(Saved data entries)
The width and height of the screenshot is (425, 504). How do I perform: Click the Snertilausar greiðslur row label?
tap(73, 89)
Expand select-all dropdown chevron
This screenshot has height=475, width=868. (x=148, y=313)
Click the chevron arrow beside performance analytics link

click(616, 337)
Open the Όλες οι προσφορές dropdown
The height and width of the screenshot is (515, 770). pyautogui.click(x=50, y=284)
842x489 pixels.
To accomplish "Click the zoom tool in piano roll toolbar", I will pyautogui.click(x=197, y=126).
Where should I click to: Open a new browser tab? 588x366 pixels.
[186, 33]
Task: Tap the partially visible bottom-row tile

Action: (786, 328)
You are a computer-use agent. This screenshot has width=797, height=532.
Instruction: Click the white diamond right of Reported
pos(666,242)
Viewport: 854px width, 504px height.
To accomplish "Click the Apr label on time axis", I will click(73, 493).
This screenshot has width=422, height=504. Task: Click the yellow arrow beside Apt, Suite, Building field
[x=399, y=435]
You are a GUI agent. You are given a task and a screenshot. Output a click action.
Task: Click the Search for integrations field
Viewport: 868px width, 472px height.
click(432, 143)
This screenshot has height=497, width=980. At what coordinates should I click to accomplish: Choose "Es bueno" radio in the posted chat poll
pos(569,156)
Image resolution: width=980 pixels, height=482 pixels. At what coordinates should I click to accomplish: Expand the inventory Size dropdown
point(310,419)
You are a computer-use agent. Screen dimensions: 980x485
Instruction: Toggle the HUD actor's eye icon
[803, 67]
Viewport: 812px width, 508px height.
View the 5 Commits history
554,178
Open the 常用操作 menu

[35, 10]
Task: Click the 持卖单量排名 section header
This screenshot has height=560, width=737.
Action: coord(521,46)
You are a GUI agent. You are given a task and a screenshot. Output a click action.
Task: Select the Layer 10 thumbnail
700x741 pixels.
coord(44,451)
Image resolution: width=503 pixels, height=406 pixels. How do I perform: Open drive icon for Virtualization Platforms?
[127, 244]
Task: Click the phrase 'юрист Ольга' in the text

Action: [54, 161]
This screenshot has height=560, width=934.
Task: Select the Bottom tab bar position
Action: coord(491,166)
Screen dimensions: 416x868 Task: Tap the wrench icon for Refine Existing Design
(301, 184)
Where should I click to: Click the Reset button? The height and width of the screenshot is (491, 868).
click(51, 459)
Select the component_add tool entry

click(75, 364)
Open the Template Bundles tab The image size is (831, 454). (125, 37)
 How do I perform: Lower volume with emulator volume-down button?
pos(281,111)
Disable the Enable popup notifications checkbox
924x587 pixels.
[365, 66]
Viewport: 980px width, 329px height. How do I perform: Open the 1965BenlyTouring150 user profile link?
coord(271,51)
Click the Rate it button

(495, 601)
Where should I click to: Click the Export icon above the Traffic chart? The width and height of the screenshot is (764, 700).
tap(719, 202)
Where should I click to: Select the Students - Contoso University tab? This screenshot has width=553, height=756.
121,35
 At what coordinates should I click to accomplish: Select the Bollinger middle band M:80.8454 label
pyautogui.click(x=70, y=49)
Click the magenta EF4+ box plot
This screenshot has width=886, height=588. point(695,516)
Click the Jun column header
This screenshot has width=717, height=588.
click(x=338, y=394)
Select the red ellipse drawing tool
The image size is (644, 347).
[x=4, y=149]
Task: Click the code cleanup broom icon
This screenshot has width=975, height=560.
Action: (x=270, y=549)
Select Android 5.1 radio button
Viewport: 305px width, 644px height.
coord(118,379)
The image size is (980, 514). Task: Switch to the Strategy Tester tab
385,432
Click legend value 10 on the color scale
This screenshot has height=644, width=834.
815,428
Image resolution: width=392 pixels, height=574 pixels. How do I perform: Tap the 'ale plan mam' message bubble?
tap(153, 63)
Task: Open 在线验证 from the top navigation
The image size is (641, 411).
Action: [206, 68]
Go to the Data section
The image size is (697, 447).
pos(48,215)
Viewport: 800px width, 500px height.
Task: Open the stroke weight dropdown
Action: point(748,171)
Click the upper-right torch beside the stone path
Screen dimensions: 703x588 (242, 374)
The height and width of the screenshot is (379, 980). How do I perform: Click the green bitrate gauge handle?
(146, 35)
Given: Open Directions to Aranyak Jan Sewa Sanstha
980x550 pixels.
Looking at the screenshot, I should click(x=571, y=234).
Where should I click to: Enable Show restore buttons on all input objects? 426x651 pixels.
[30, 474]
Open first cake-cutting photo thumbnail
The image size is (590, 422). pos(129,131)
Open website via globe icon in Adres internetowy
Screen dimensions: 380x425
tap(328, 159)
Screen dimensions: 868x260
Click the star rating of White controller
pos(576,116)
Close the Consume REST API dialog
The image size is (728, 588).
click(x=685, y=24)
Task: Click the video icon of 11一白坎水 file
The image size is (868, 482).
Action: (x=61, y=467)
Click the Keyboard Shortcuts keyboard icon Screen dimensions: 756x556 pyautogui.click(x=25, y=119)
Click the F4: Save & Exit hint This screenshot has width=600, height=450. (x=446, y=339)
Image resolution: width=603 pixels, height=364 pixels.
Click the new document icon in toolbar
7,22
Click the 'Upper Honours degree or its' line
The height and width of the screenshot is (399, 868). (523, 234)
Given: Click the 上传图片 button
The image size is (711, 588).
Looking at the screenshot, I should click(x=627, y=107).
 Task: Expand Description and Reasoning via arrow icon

[What to work on]: From the data above, work out how many lines hold "section". Answer with the number alone.

[Result of the exercise]: 2